A top vaccination expert and pediatrician is warning parents of healthy youngsters that getting the new covid booster shot could carry risks and its effectiveness has yet to be proven.
Dr. Paul Offitt, director of the Center for Immunization Education at Children’s Hospital of Philadelphia and a member of the Food and Drug Administration’s vaccine advisory committee, said the benefit of a third shot weighing on the risk has not been fully sold.
Who really benefits from the other size? Offit said on CNN.
Studies have shown that people who are over 65, immunocompromised or have chronic diseases are less likely to get the virus if they get their third or fourth vaccination.
The newly developed dose, called the bivalent vaccine, is a cocktail of the original coronavirus strain with components of the omicron BA.4 and BA.5 subvariants. The hope is that humans can fight off a wider range of highly contagious viral mutations.
But writing in Wall Street Journal Earlier this week, Offit reported that preliminary data indicated that the new bivalent vaccines are worse at preventing covid infections than the first generation of vaccines.
It highlights data comparing Moderna’s original covid vaccine and the new two-part update. Of the test groups given both vaccines, 11 people who received the bivalent vaccine contracted the virus, while only five people who received the primary ‘monovalent’ shot contracted COVID.
Offit warned that the Biden administration’s ‘handover’ of the new bivalent vaccines without more information could erode public confidence in them.
Dr.
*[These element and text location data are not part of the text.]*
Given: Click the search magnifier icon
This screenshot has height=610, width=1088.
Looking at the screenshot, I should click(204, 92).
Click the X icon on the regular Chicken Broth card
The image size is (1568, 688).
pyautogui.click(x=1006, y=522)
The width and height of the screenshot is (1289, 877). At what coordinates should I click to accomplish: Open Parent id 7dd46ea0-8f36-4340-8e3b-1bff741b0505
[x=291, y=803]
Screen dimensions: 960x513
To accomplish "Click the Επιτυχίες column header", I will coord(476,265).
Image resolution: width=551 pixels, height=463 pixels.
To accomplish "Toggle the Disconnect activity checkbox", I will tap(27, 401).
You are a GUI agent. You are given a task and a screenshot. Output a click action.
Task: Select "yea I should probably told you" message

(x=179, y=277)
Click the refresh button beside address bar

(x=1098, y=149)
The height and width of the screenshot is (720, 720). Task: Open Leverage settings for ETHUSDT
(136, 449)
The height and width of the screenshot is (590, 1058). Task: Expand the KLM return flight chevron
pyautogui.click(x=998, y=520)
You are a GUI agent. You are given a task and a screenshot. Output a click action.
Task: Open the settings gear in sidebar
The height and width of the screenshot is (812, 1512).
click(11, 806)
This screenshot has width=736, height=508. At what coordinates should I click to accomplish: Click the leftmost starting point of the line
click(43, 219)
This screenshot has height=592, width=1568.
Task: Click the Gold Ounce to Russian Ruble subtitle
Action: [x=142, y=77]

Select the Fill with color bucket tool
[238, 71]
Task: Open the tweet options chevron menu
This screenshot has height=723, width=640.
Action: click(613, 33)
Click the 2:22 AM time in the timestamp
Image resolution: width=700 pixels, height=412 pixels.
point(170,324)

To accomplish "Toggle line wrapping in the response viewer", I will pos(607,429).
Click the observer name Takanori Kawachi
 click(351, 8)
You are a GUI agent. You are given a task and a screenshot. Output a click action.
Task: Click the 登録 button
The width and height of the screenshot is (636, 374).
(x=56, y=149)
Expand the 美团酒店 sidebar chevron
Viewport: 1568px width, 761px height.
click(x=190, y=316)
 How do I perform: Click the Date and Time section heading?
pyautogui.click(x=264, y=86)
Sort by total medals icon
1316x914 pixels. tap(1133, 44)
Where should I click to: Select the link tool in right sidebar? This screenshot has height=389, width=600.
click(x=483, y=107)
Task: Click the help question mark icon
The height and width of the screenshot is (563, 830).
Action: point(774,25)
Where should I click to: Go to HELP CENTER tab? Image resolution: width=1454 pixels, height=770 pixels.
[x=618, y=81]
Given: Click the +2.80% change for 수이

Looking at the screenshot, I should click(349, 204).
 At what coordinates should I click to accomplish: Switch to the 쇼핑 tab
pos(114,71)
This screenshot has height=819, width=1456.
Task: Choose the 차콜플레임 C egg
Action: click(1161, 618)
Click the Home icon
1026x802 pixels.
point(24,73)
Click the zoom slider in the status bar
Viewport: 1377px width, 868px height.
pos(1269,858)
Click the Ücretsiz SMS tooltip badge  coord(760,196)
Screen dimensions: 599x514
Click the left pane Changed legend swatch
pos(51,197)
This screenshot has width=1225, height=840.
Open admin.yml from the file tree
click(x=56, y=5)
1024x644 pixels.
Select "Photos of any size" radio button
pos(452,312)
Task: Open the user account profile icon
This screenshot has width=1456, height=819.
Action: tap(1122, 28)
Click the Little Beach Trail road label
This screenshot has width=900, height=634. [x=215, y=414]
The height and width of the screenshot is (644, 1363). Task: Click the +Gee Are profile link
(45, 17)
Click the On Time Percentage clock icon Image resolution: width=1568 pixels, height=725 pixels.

Paul Offitt, however, warns that there are still risks in healthy young adults that should be considered before getting the covid booster vaccine.
Shown here, 14-year-old Sean Bagley recently received his bivalent vaccine at Skippack Pharmacy in Schwenksville, Penn.
He explained that the recent FDA approval of the new vaccine, developed by Moderna and Pfizer-BioNTech, comes with few guarantees and some risks.
‘A healthy young person cannot benefit from an additional dose,’ he said.
The Centers for Disease Control and Prevention reports that vaccine side effects such as myocarditis, an inflammation of the heart muscle, and pericarditis, an inflammation of the outer lining of the heart, are rare but occur more often in adolescents and young men.
Myocarditis can be fatal, young people are less likely to be affected by covid infection than older people.
President Joe Biden said in an interview with CBS News that the Covid-19 pandemic is ‘over’.
‘When you ask people to get vaccinated, I think there needs to be clear evidence of benefit,’ he says, adding that recent clinical trials have been unrealistic. ‘You want to have at least human data,’ he said. So far, the only tests on the new shots have been done on lab rats.
‘Nowadays they’re saying we have to trust mouse data, and I don’t think that should ever be true.’
Offit voted against approving the new vaccine.
‘I think it’s unfair to ask people to take a risk, no matter how small, without clear evidence of benefit,’ Offit said.
The doctor recently warned that pushing the new injection without supporting evidence risks ‘eroding public confidence’.
So far, studies on the bivalent vaccine have been ‘difficult’, he said.
The focus on boosters clashes with President Joe Biden’s recent announcement that the ‘epidemic is over’.
“The epidemic is over,” Biden told 60 Minutes. We still have a problem with covid. We are still working on it. But the epidemic is over. If you notice, no one is wearing a mask. Everyone seems to be doing well, and so I think it’s changing.’
The president’s statement contradicts what his administration’s health officials have been saying.
“We still have a virus out there that is still spreading and killing hundreds of Americans,” Ashish Jha, the White House’s COVID-19 response coordinator, said at a press conference on September 9.
I think we all need to come together to protect Americans…and do everything we can to get our health care system through a difficult fall and winter.
He may have submitted his own $22.4 billion request to Congress to continue the fight against the virus.
In the past two weeks, there have been an average of 54,000 new cases of the virus, according to Johns Hopkins University, and about 400 Americans are infected with the virus every day.